Didn't we all know what was coming at the end of the first half when the FOX cameras panned to Garrett Hartley on the sideline? Dick Stockton was droning on about the Saints moving the ball into FG range before half. And we were all like, "uh, no." This is TD range, dude.

To that point, Brees had already rendered the Bucs' secondary withered and limp, and you just knew another TD was coming. 


That's how it felt last season. Every game down the stretch in 2011 was sprinkled with that magic dust of victorious inevitability, and for awhile yesterday, it felt just like that again. Remember all the close games the Saints escaped from last year? Houston, Carolina, AtlantaTennessee. 13-3 probably didn't come as easily as we remember it.    

Yesterday was a lot like that. It was terrifying and maddening at times, but they got it done. 

That's the Lance Moore I remember. That's the Joe Morgan we've been hoping for, the one who brings the nuclear option to the offense. That was the offensive line of recent yore, keeping Brees clean and allowing him to scavenge and bewilder. 
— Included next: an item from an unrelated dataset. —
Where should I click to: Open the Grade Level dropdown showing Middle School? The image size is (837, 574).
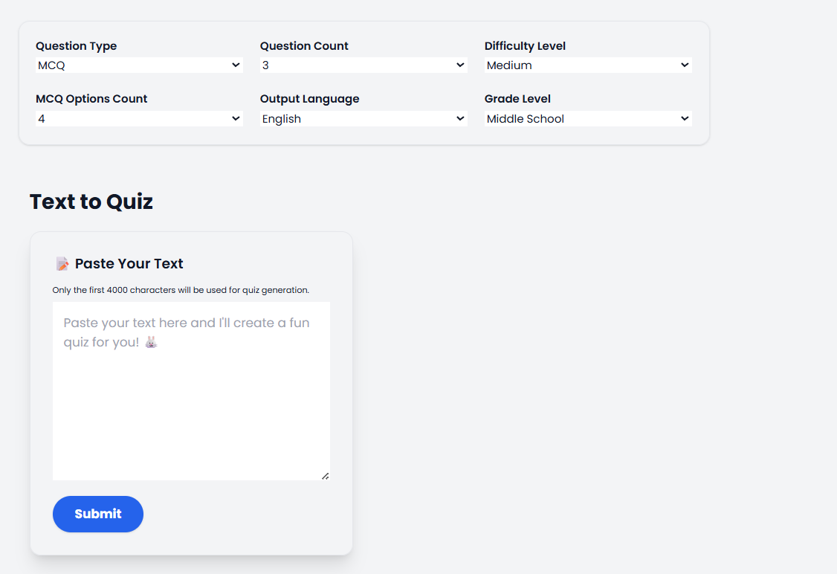pyautogui.click(x=588, y=118)
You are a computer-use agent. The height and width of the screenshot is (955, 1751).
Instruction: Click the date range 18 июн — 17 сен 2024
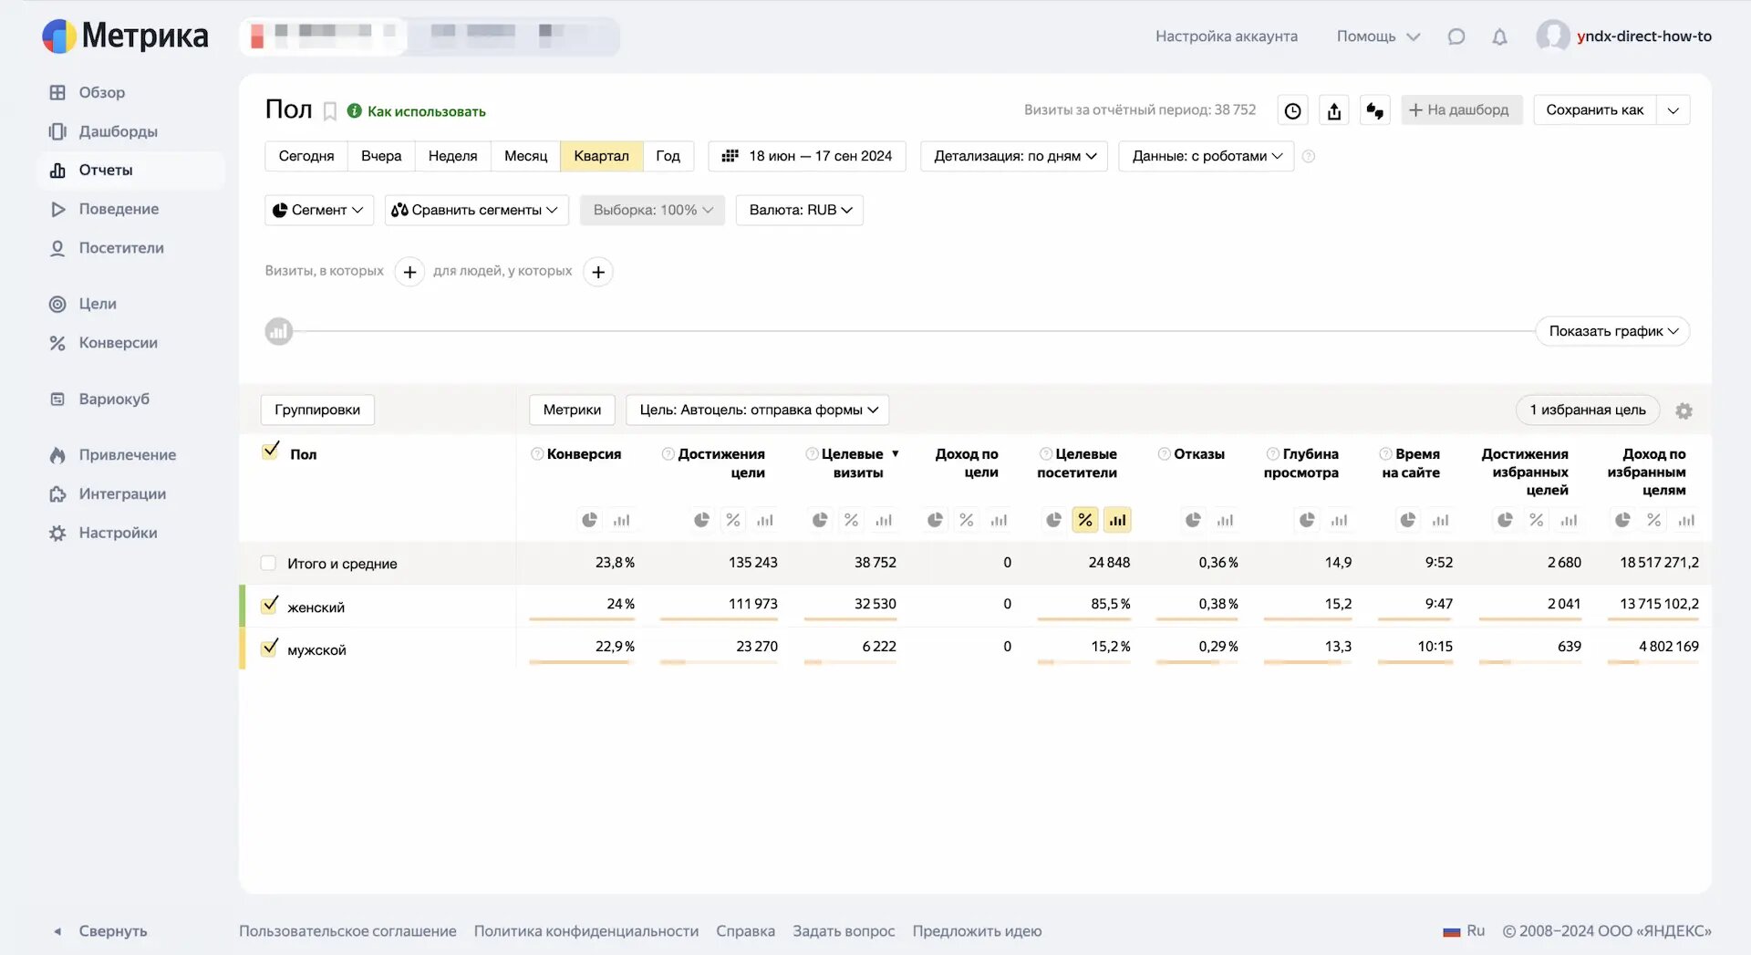click(x=807, y=156)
It wasn't a complete game for the offense, but it was damn close. Keep that up, and the Saints will be back in this thing. Really, the only disappointing part of the offense's contribution was their inability to stomp the Bucs' throat sometime during the late third/early fourth quarters. 

Now that was a Payton signature. Putting the bad guys away. Surgically and effortlessly bleeding them out before they ever saw escape as a viable hope. Yesterday? That was the little (big) piece that was missing. 

Carmichael couldn't properly fit into his executioner's mask, and as the season goes along, he seems in desperate need of that devil on his shoulder in the form of Sean Payton. The Walter White to his Jesse Pinkman. 



As for the defense, I think we know what we're in for by now. 513 yards? 7.5 yards per play? Josh Freeman dusting off his Warren Moon circa-1990 form? 

Save for a handful of plays here and there, it hasn't gotten any better by and large. 

Week by painful week, Gregg Williams looks smarter and smarter doesn't he? 

There was a moment of clarity with Spagnuolo in that game, a stupid little metaphor that seemed revelatory: Spags wandering the sidelines, squinting into the sun's oppressive glare, his reddened face relentlessly pummeled by the heat. 

Yet there were no sunglasses, no hat, no visor. Nothing. Just butt naked vulnerability. It seemed fitting. 

For all his flaws, bad angles, and generally chaotic style, Malcolm Jenkins significantly impacted the game with just one play, all on sheer effort. 

Along with Joe Morgan's mindbogglingly rewatchable TD reception, we very likely got the two signature plays of the Saints' 2012 season yesterday. 

We can bitch and moan all we want, but these guys care. And giving up isn't on the menu of options. That counts for something. Jenkins might never evolve into the player I've hoped he'd become, but he has a knack for making big plays periodically. His play vacillates wildly between the extremes, and if the coaches can help him locate a middle ground, he might finally get there. 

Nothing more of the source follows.